For those lucky enough to have survived this initial stage, we have managed to identify some common themes that we feel have helped our clients to succeed over the years.
Keep in mind, there is no point investing in these until there are suitable traffic levels to justify the business case. Even the best sites who implement all of the below only have conversion rates of between 1 and 3%.
There is a lot of information out there about purchase funnels and buying cycles. Buzzwords like awareness and consideration come to mind. We are not discounting the importance of this research but when we look at our clients’ analytics, we find that the sales cycle is usually less than 1 day. By the time customers get to your site, they know what they want, and they need to find it quick.
“Sales Cycle is usually less than 1 day”
Nothing is more frustrating for a customer than the inability to find what they’re looking for. A good performing on site search facility is your most powerful asset in converting customers on your site. By analysing a cross section of our accounts we found that on average, sessions where the site search is used improves conversion rates by 465%. This means that on a site with an average conversion rate of 1.5%:
Conversion Rates without on site search are 0.75% Conversion Rates with on site search are 4.3%
According to Google onsite search is even more necessary on mobile. Long complicated navigation menus relying on hover states just don’t seem to cut it. Google suggests segmented search as per this example from the research:
Most inbuilt search engines do not have a good auto-complete or suggested search function. If you can afford it, then it is worth paying and investing for a 3rd party search function. We find that with the added ability to visually merchandise your results and add filters, the customer can get what they are looking for much quicker.
Once your visitor has invested the time to get to your product page, you want to make sure that they can find all of the information that they need straight away.
The Nielson Group have conducted eyetracking research which shows that users speed scan content in the shape of the letter F. As you can see from the image below it is vital to put all of the important information in the right place.
The product name and image should be incorporated into the initial horizontal sweep, and then all of the important information like price, availability and short descriptions should be in the second, slightly lower, horizontal sweep.

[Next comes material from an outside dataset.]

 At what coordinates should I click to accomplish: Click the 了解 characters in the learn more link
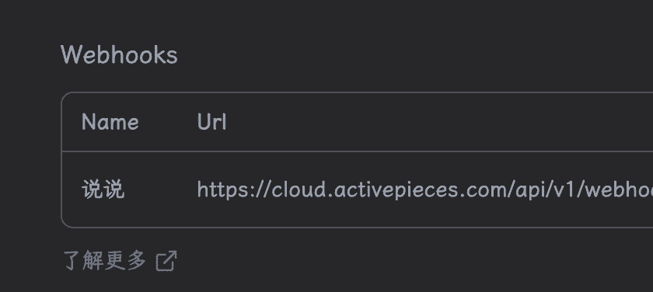pyautogui.click(x=83, y=261)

When they finally page down vertically, as they are prepared to spend more time, you can add more detail and specifications.

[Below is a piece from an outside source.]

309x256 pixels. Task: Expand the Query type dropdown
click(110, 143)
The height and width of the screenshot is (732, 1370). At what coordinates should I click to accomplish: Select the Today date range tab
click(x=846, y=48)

If you really want to make the most out of the product page then you need to go that extra mile with the product descriptions and interactive content. Try and picture what information you would need if you were about to buy this product. If you are stuck for ideas take a look at one of your competitors sites. In adding some dynamic features like stock locations in stores, pop ups to highlight scarcity, reviews, social media feeds, celebrity endorsements or even associated products, you are making your content unique which not only helps SEO but also enhances the customer’s experience.
68.63% is the industry average for cart abandonment (source: http://baymard.com/lists/cart-abandonment-rate)
Keep in mind that no matter how good your site experience is, almost 7 out of 10 people aren’t going to purchase. This is a behavioural thing, most of them were never intending to buy in the first place! So how do we convert those 3 purchasers into 4?
The first step is to forget about that beautiful, creative UX that you have created. This may have made them add to cart, but from here you need to leave it all behind. The checkout process is all about measurement and data. This is where you need to focus on what psychologist J.J. Gibson called Affordances. If something needs clicking make it look like a button. If it requires an action make it look obvious. Don’t rely on them to understand an SSL certificate, visually show them the checkout is secure. It’s about white space and functionality. Adding numbers to the different checkout steps and making sure that the tab order on the form is correct, has far more value than whether your button is green or orange!
Here is a list of what we find works the best for our clients:
Allow the user to purchase as a guest, it is perceived to ensure a quicker process.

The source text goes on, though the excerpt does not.